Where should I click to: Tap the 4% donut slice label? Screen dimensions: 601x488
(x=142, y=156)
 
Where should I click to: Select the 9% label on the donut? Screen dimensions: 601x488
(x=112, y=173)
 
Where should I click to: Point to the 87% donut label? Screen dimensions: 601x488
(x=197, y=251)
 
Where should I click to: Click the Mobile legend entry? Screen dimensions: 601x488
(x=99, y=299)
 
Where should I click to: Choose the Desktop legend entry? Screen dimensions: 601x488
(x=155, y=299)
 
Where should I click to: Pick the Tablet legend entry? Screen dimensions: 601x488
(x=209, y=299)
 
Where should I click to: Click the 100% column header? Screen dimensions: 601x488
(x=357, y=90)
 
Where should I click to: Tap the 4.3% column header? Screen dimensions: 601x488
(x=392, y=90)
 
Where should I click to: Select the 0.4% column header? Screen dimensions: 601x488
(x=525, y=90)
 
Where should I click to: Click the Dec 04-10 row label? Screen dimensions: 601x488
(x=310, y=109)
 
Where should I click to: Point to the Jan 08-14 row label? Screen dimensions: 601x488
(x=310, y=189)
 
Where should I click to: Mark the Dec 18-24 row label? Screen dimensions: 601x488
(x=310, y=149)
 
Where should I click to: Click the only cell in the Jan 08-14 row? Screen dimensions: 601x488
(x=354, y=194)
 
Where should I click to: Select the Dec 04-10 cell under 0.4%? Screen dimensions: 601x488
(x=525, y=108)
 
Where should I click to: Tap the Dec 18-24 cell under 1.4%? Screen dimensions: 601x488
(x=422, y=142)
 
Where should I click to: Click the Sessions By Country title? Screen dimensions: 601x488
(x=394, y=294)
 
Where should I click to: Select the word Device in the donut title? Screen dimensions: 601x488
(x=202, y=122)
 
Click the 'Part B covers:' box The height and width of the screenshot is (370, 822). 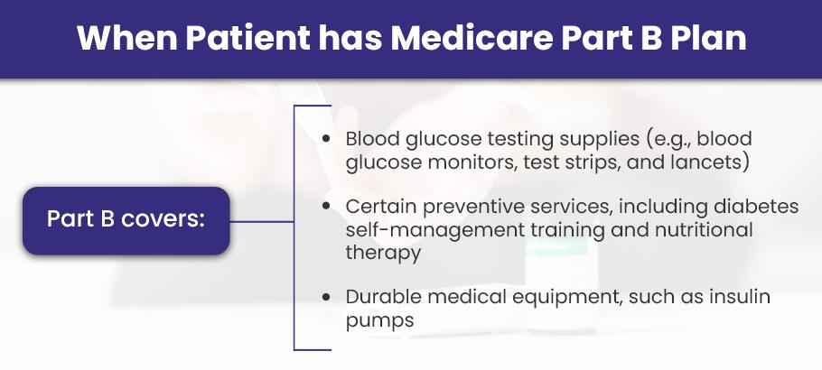tap(126, 220)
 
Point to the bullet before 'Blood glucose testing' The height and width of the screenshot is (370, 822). tap(327, 139)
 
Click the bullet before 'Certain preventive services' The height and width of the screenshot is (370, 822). tap(327, 207)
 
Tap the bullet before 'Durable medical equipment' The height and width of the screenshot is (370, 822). tap(327, 297)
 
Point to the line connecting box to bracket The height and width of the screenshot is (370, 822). tap(262, 222)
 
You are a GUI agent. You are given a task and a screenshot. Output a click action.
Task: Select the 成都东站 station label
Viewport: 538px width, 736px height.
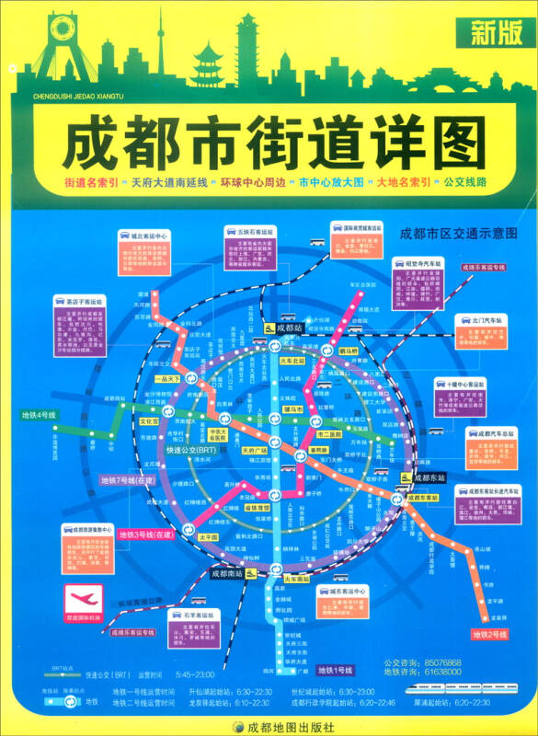(x=429, y=478)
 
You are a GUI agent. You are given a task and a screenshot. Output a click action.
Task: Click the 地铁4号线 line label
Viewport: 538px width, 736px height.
(x=40, y=415)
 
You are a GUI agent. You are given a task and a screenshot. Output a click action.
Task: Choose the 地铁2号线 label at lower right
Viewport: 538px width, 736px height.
(x=489, y=635)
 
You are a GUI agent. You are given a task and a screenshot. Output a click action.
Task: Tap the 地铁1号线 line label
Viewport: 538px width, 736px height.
(x=336, y=669)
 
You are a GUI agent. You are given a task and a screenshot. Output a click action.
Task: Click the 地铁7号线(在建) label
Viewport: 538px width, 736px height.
(x=128, y=480)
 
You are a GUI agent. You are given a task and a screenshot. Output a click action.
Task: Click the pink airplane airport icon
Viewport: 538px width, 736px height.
(x=81, y=598)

Challenge
Please output, unchanged, the records starting at the line that contains "Where should I click to: Click the only" and ending at the line that contains "(x=525, y=108)".

Result for this task
Where should I click to: Click the only cell in the Jan 08-14 row? Screen dimensions: 601x488
(x=354, y=194)
 
Where should I click to: Select the Dec 04-10 cell under 0.4%? Screen dimensions: 601x488
(x=525, y=108)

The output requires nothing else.